* Brano di lettura:
In un Paese in cui 80 dei 100 milioni di cittadini sono cattolici, la vivacità del culto della croce come forma di rispetto verso la Chiesa madre di Roma è evidente ovunque. Ma da un anno a questa parte, sui taxi e sulle insegne dei mercati, sui manifesti e sulle facciate dei palazzi, lasciamo stare in tv e sui giornali che un anno fa nemmeno lo conoscevano («Incredibile, ci siamo accorti di lui solo un mese prima, quando i sondaggi lo davano ormai vincente» mi dice Marites Vitug, regina dei giornalisti investigativi delle Filippine), si moltiplica invece un’altra presenza. È quella del volto indio di Rodrigo Roa Duterte, 71 anni, che nel maggio scorso, dopo esser stato per quasi 30 anni sindaco o vicesindaco proprio qui a Davao, è stato eletto a furor di popolo presidente delle Filippine, il primo a essere originario del Sud.

* Esercizio breve 1: Trascrivi dal brano su Duterte il passo che comincia con «In un Paese» e termina con «originario del Sud.».
* Esercizio breve 2:
Rispondi a queste domande sul brano su Duterte:
(a) Quanti dei 100 milioni di cittadini del Paese sono cattolici?
(b) Quanti anni ha Rodrigo Roa Duterte?
(c) Per quanti anni è stato sindaco o vicesindaco a Davao?

* Contenuto dei dati:
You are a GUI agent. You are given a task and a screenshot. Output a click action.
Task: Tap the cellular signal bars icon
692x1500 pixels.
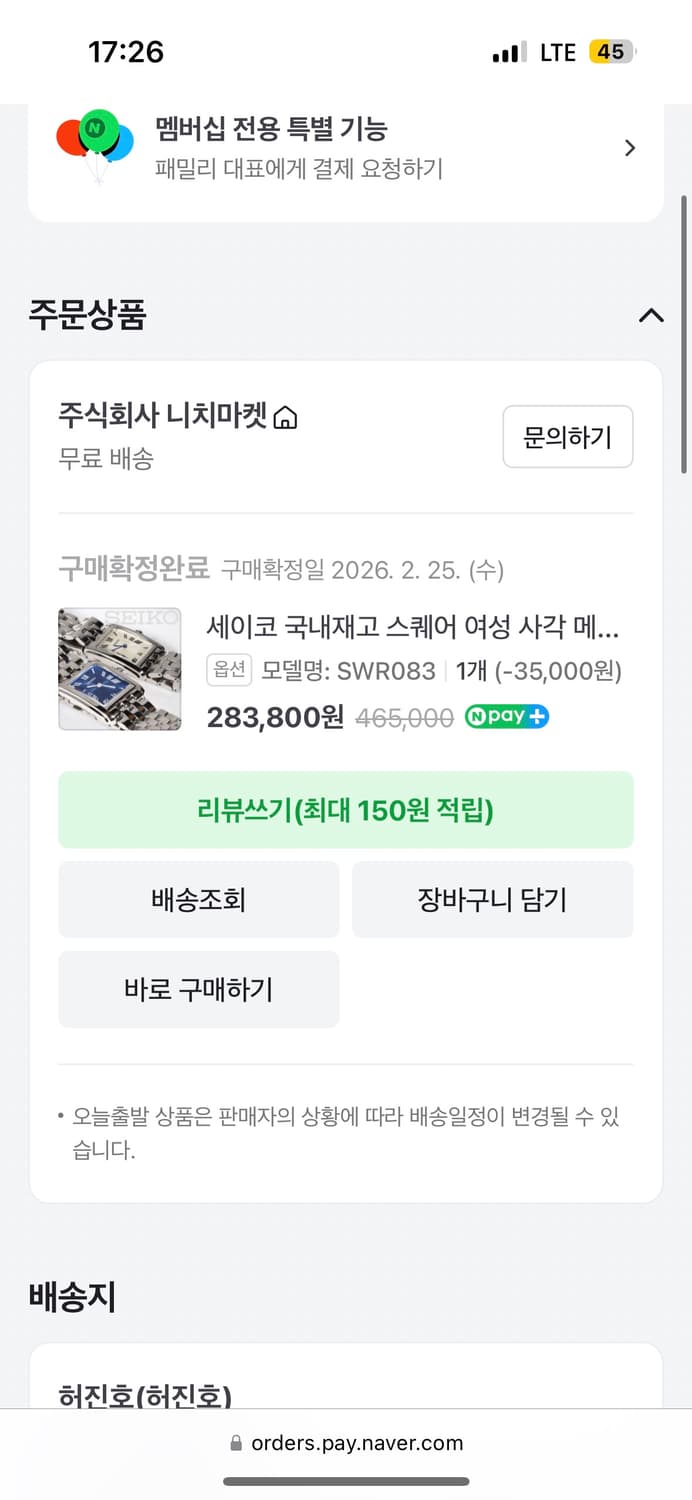(508, 51)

* Risultato corretto 1:
In un Paese in cui 80 dei 100 milioni di cittadini sono cattolici, la vivacità del culto della croce come forma di rispetto verso la Chiesa madre di Roma è evidente ovunque. Ma da un anno a questa parte, sui taxi e sulle insegne dei mercati, sui manifesti e sulle facciate dei palazzi, lasciamo stare in tv e sui giornali che un anno fa nemmeno lo conoscevano («Incredibile, ci siamo accorti di lui solo un mese prima, quando i sondaggi lo davano ormai vincente» mi dice Marites Vitug, regina dei giornalisti investigativi delle Filippine), si moltiplica invece un’altra presenza. È quella del volto indio di Rodrigo Roa Duterte, 71 anni, che nel maggio scorso, dopo esser stato per quasi 30 anni sindaco o vicesindaco proprio qui a Davao, è stato eletto a furor di popolo presidente delle Filippine, il primo a essere originario del Sud.

* Risultato corretto 2:
(a) 80 milioni.
(b) 71 anni.
(c) Per quasi 30 anni.